En el texto sobre la piscina del vecino, ¿con qué ruido se compara el sonido de la zambullida?

• **Texto proporcionado**:
____________

Antes no soportaba la llegada del verano porque en la casa de al lado tenían piscina. Hacía un calor insoportable, pegajoso y de repente oías ¡splash! Era el vecino que se había tirado de cabeza al agua. Y ese sonido, el de la zambullida, me crispaba tanto como el de la taladradora de una obra. Yo en mi casa sudando la gota gorda y el de al lado fresquito, buceando.
Ahora ya me da igual porque me he dado cuenta de que tener una piscina supone una carga bastante pesada: mantenimiento, limpieza; y además, si tienes el mar cerca, es mucho mejor darse un chapuzón en la playa. Odio la arena de playa. No puedo entender cómo alguien encuentra gozoso el hecho de estar tumbado al sol durante horas sobre esa superficie ardiente y anárquica que es la arena. Cuando llevo dos minutos tomando el sol me pasa lo mismo que cuando estoy sobrio en una discoteca a las cinco de la madrugada. Pienso: ¿no estaría mejor en casa viendo una peli? Y además me cuesta mes y medio deshacerme de la arena que se me ha colado en la zapatilla.

____________

• **Extracto de datos**:

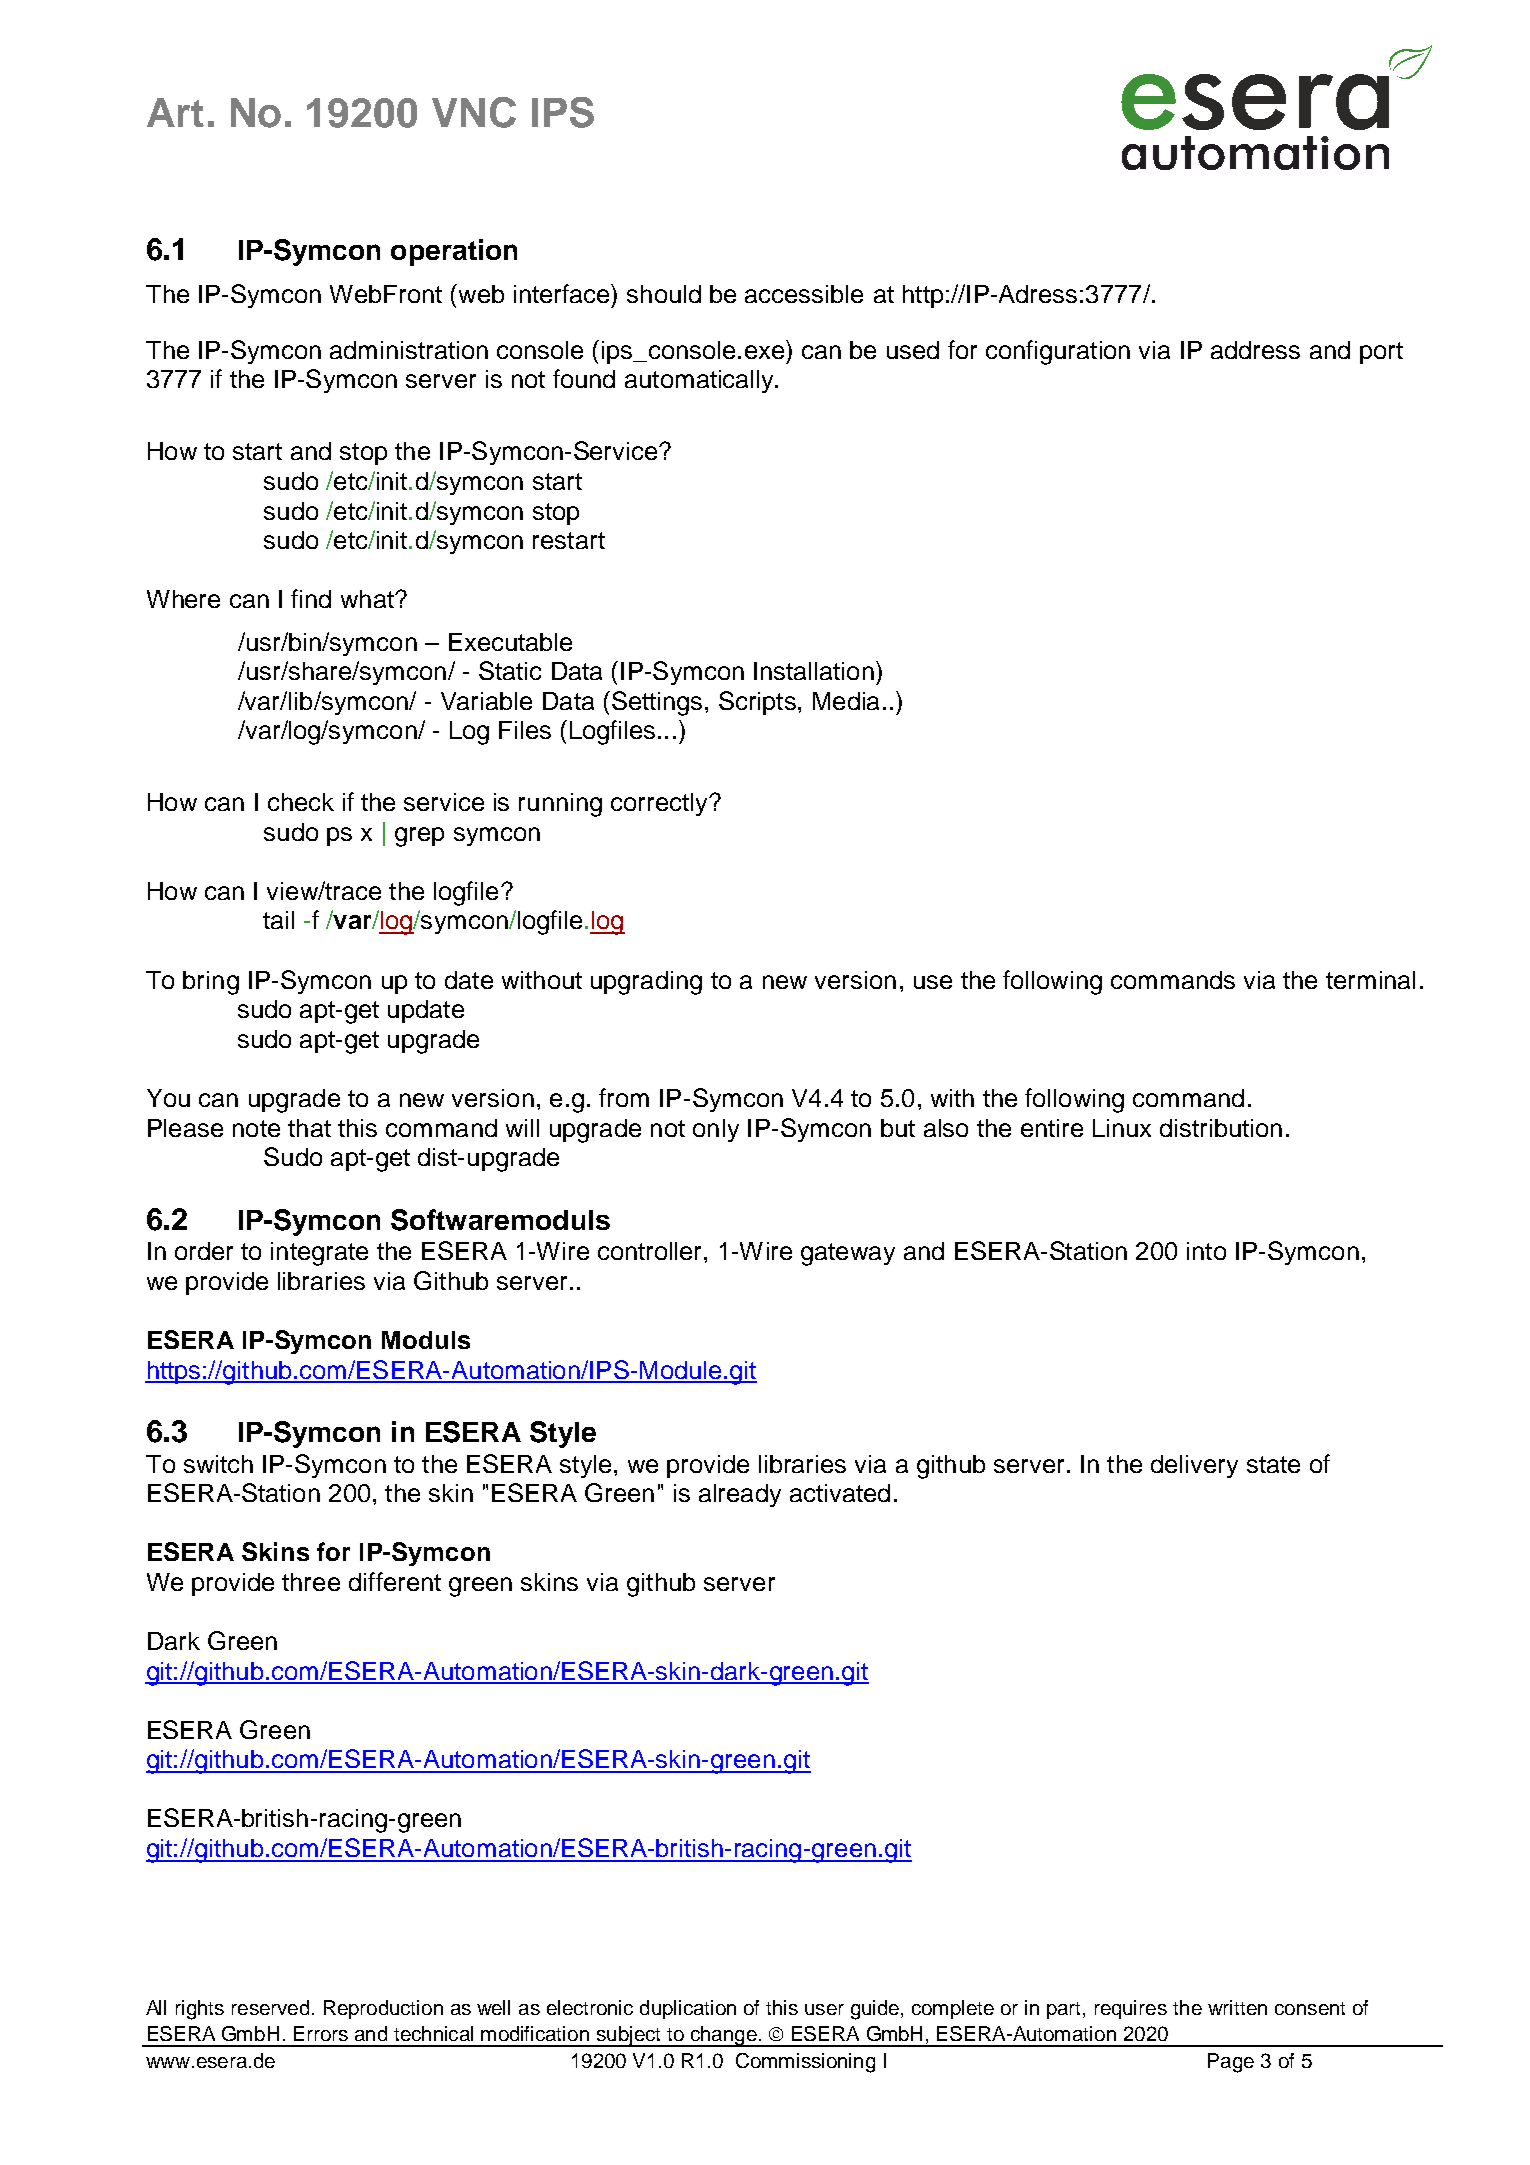  What do you see at coordinates (1255, 350) in the screenshot?
I see `address` at bounding box center [1255, 350].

____________

• **Resultado**:
Con el de la taladradora de una obra.